» **EXERCISE MATERIALS**:
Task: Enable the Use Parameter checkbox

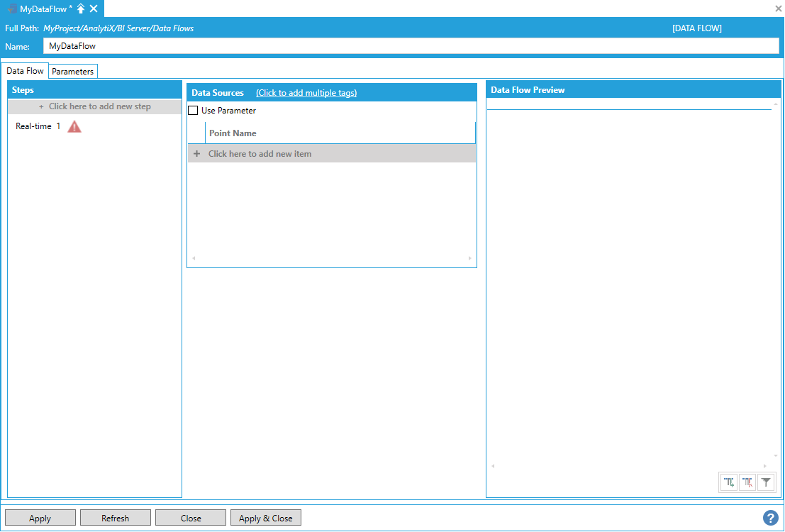Action: [x=193, y=111]
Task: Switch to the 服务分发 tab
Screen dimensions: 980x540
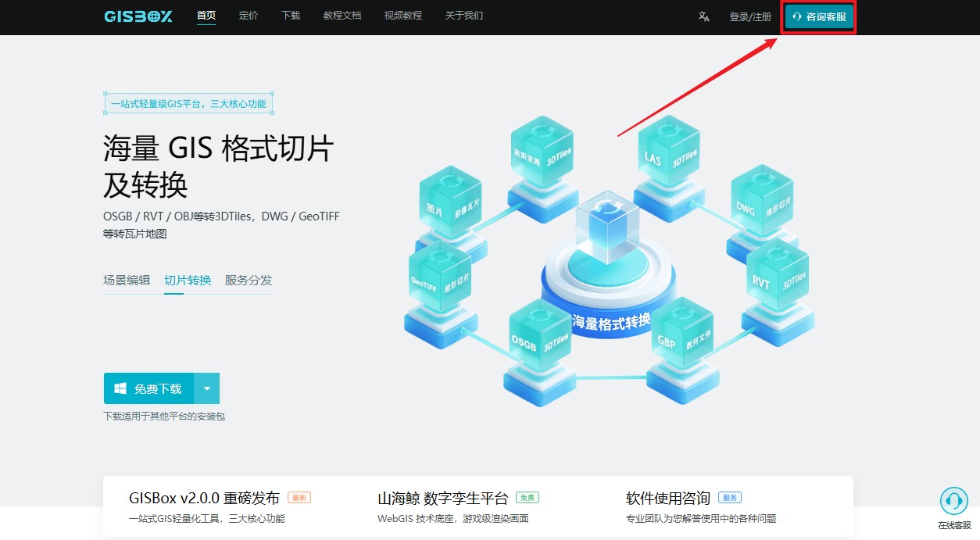Action: [249, 281]
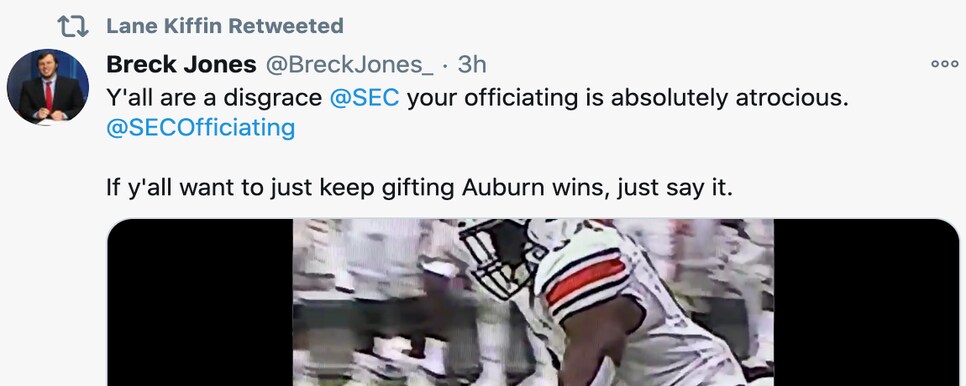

» **TASK GOAL**:
Output a verbatim copy of the lines from the line containing "Task: Switch to the 服务分发 tab" through the end of the data, both included, without any images.

» **SOLUTION TO THIS PROBLEM**:
Task: Switch to the 服务分发 tab
Screen dimensions: 980x540
Action: [249, 281]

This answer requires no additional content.